Commento di Fra Marcello Buscemi e Suor Cristiana Scandura
Venerdì della VI settimana di Pasqua
Letture: At 18,9-18; Sal 46; Gv 16,20-23
Riflessione biblica
“Voi sarete nella tristezza, ma la vostra tristezza si cambierà in gioia” (Gv 16,20.23). Sono parole di Gesù, pronunciate prima della sua passione e morte, ma anche della sua risurrezione e glorificazione. Parole pesanti, ma secondo il progetto di Dio: c’è in esse tristezza e gioia, passione e gloria, tanto che Gesù può affermare: “È venuta l’ora che il Figlio dell’uomo sia glorificato. In verità, in verità io vi dico: se il chicco di grano, caduto in terra, non muore, rimane solo; se invece muore, produce molto frutto” (Gv 12,23-24). È il messaggio pasquale di Gesù risorto, ma anche l’esperienza battesimale che viviamo con lui: siamo immersi nella sua morte, ma risorgiamo con lui alla gioia della vita nuova (Rom 6,4). Riflettiamo su tale esperienza di fede e di amore, per rimanere nella gioia di Gesù, espressione dell’amore che lo Spirito produce in noi. “Il Dio della speranza vi riempia di ogni gioia e pace nella fede, perché abbondiate nella speranza per virtù dello Spirito Santo” (Rom 15,13). Noi viviamo in Gesù e la sua presenza è gioia, che ci fa superare le prove della vita e ci fa collaboratori nel donare a tutti la gioia del Risorto. “Siate sempre lieti nel Signore, ve lo ripeto: siate lieti” (Fil 4,4). La nostra gioia nasce dal rapporto intimo con Gesù: noi crediamo in lui, ci affidiamo a lui; non ci angustiamo per nulla, ma a lui ci affidiamo con piena fiducia (Fil 4,6); di più: tutto diviene occasione di crescita interiore: “ciò che è vero, nobile, giusto, puro, amabile, onorato, ciò che è virtù e merita lode, questo sia oggetto dei vostri pensieri” (Fil 4,8). La speranza ci fa essere realisti nella vita: la presenza di Gesù ci aiuta a superare i momenti più difficili e oscuri del nostro vivere quotidiano, ci dà pace e serenità anche nei momenti della prova e della sofferenza fisica, morale e spirituale.
Lettura esistenziale
“La donna, quando partorisce, è afflitta, perché è giunta la sua ora; ma quando ha dato alla luce il bambino, non si ricorda più dell’afflizione per la gioia che è venuto al mondo un uomo. 22 Così anche voi, ora, siete nella tristezza; ma vi vedrò di nuovo e il vostro cuore si rallegrerà e 23 nessuno vi potrà togliere la vostra gioia” (Gv 16, 21-23).
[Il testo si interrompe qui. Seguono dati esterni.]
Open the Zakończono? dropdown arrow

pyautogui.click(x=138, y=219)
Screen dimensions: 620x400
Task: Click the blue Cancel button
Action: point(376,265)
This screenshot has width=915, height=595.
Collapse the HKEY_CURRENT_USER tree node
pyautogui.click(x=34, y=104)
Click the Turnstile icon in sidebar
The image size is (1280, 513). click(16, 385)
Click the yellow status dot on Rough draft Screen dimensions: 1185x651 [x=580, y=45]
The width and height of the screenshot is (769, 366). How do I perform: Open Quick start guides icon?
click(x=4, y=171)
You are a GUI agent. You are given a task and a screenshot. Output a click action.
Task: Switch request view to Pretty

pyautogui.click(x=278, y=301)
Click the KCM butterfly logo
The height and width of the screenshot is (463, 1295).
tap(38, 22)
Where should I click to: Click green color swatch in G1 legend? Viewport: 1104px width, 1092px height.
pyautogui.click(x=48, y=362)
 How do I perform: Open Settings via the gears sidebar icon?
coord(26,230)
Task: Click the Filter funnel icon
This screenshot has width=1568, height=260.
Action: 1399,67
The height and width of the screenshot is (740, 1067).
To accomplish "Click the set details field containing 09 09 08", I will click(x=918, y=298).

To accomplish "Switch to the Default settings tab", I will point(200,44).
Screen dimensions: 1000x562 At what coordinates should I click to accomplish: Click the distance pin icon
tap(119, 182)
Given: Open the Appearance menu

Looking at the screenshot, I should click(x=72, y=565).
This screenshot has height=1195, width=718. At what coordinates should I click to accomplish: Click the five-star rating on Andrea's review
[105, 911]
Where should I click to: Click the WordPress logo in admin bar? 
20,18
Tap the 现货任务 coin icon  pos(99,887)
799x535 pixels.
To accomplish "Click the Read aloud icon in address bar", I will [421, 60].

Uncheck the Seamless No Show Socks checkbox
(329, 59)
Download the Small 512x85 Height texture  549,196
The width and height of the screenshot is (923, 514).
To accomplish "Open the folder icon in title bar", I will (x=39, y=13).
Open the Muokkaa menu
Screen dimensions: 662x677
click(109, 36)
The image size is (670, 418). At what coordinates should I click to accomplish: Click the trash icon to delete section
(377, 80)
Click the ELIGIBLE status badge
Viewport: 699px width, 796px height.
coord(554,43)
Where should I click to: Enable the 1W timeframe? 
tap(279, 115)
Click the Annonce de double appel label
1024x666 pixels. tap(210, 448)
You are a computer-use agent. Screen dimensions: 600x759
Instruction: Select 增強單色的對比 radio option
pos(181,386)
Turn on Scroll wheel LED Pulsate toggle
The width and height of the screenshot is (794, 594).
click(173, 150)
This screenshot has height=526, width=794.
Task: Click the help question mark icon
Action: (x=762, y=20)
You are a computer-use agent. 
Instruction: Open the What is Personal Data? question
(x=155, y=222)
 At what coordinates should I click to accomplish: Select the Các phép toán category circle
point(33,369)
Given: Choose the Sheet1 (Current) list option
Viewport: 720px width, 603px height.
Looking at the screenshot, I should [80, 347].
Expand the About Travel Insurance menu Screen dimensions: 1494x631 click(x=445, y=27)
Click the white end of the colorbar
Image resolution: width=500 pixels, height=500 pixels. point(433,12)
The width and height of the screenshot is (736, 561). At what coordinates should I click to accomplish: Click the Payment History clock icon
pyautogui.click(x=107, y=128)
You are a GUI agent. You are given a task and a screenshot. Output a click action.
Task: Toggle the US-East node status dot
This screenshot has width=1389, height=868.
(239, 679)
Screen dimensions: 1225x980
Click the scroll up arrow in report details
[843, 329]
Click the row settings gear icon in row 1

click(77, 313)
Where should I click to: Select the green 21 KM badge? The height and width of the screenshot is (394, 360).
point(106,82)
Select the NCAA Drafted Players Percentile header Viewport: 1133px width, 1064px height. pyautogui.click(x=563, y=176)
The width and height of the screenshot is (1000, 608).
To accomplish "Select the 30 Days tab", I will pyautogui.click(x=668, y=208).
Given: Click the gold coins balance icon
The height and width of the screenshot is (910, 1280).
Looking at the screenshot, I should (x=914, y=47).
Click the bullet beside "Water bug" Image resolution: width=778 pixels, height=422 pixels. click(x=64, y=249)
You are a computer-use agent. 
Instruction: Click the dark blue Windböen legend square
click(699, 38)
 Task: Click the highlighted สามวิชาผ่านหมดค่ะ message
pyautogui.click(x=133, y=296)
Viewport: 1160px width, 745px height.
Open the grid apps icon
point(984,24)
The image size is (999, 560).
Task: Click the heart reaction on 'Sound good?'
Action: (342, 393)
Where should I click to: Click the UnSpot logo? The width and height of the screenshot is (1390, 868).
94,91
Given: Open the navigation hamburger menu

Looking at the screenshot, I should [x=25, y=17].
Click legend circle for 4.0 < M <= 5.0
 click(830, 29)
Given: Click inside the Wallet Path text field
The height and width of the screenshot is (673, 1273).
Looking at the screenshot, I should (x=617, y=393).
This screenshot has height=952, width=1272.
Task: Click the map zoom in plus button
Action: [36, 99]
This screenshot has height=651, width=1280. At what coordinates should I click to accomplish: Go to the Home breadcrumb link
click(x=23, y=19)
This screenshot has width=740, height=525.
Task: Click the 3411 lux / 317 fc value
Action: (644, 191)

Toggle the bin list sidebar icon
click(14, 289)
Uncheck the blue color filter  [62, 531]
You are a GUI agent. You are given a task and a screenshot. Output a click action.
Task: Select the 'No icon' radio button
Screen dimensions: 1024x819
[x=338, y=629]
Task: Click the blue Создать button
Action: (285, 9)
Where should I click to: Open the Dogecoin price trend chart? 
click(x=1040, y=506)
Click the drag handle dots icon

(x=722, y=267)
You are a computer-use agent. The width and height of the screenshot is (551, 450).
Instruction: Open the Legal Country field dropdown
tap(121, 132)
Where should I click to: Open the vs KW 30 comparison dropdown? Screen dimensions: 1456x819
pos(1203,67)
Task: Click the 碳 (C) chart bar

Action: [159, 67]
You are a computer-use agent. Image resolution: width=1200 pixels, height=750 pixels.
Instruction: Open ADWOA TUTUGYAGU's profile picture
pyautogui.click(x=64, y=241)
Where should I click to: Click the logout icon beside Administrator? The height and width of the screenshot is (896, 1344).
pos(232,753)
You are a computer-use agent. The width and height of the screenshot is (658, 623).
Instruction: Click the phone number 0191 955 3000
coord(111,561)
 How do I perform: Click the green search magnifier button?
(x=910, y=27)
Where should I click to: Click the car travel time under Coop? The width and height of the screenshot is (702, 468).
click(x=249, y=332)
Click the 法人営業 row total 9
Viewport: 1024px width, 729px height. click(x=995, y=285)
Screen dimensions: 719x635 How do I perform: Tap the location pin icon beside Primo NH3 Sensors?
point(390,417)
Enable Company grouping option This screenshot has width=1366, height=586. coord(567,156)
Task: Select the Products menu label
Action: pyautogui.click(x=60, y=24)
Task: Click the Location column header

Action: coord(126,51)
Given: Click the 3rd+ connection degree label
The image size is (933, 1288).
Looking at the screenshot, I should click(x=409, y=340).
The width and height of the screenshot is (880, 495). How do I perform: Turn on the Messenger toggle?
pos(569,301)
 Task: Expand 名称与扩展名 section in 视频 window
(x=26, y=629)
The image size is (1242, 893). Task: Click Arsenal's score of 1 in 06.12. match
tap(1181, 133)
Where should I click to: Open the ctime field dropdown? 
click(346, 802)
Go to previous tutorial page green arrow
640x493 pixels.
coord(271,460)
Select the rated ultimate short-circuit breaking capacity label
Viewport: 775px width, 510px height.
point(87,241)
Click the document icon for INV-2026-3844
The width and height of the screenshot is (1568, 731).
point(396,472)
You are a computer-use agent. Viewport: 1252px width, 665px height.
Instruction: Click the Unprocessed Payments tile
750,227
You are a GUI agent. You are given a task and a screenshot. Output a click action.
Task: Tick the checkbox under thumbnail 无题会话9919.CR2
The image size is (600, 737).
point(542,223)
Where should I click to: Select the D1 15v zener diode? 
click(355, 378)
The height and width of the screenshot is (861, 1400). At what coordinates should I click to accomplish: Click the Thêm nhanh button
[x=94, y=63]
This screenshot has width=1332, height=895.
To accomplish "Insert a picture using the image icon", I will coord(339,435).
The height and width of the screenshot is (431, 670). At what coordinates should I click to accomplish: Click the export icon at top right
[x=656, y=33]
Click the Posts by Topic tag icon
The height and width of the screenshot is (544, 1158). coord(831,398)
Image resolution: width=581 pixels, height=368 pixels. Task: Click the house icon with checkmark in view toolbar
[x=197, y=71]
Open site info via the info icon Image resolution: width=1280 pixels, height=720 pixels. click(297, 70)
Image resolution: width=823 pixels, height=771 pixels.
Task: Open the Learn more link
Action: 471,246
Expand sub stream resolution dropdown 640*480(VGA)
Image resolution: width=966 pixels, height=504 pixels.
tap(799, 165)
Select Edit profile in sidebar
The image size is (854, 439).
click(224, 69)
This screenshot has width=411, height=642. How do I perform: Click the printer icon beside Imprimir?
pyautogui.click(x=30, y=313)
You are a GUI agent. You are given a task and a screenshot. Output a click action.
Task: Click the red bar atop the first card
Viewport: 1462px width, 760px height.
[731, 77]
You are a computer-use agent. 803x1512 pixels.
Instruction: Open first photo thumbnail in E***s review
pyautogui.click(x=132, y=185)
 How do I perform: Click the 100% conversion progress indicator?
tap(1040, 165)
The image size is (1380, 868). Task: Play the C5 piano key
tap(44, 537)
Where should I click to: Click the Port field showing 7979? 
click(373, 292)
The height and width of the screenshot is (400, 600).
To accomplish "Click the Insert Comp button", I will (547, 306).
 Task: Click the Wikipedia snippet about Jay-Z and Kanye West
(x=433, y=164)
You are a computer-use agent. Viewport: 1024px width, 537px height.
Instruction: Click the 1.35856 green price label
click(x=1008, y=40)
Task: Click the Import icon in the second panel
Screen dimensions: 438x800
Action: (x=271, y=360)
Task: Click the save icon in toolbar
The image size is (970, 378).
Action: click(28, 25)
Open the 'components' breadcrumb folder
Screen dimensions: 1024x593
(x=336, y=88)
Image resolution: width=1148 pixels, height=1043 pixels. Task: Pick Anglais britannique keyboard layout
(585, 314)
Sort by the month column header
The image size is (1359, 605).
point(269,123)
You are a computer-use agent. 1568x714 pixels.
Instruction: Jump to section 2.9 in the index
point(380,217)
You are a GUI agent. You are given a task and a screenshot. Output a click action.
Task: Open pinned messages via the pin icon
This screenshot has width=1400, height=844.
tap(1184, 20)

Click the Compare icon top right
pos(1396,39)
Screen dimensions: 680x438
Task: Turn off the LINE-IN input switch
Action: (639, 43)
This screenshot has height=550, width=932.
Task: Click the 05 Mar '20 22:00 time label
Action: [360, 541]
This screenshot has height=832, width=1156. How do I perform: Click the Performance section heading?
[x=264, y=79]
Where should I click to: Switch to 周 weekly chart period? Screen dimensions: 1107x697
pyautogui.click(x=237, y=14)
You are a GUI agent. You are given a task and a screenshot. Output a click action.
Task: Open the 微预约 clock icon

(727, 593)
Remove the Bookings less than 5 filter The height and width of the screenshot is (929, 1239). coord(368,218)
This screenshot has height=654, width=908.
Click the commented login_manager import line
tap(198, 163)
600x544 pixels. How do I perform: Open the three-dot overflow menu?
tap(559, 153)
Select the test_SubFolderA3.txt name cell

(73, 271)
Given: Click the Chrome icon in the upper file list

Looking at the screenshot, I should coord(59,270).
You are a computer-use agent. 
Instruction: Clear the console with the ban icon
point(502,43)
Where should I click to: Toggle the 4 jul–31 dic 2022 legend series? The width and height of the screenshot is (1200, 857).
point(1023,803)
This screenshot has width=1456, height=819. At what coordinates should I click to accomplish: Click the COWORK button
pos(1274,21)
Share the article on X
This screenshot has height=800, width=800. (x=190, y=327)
L’immagine del parto è molto significativa. Non si tratta solo del contrasto paradossale tra la tremenda acutezza del dolore fisico delle doglie e la placida tenerezza di un bimbo che riposa sul grembo della mamma, ma molto di più della lotta fino all’ultimo colpo tra morte e vita. La simbolica del parto infatti rimanda al passaggio del nascituro da una vita calda, sicura e protetta nel grembo della madre ad un mondo radicalmente diverso, attraverso una rottura apparentemente mortifera. Quali energie immense di vita e amore devono portare la natura a far compiere un passaggio così prodigioso per un esserino tanto piccolo e inerme? È il passaggio attraverso la morte, che porta ad una vita nuova. Questa simbolica si adatta perfettamente al mistero pasquale di Cristo, al suo passaggio attraverso la morte che conduce al dono di una vita nuova, di cui i discepoli faranno misteriosamente esperienza. Ma questa è anche la dinamica reale di ogni vita umana, che si configura a sua volta come un parto. Noi tutti quanti ci troviamo come dentro un grembo materno, che ci sta partorendo con dolore ad una vita più bella e più piena. Tutte le sofferenze, dolori, fatiche, limiti, difficoltà che incontriamo a livello personale e sociale non sono altro che le doglie del parto della creazione che geme e soffre finché non sia avvenuta la nascita definitiva dei figli di Dio.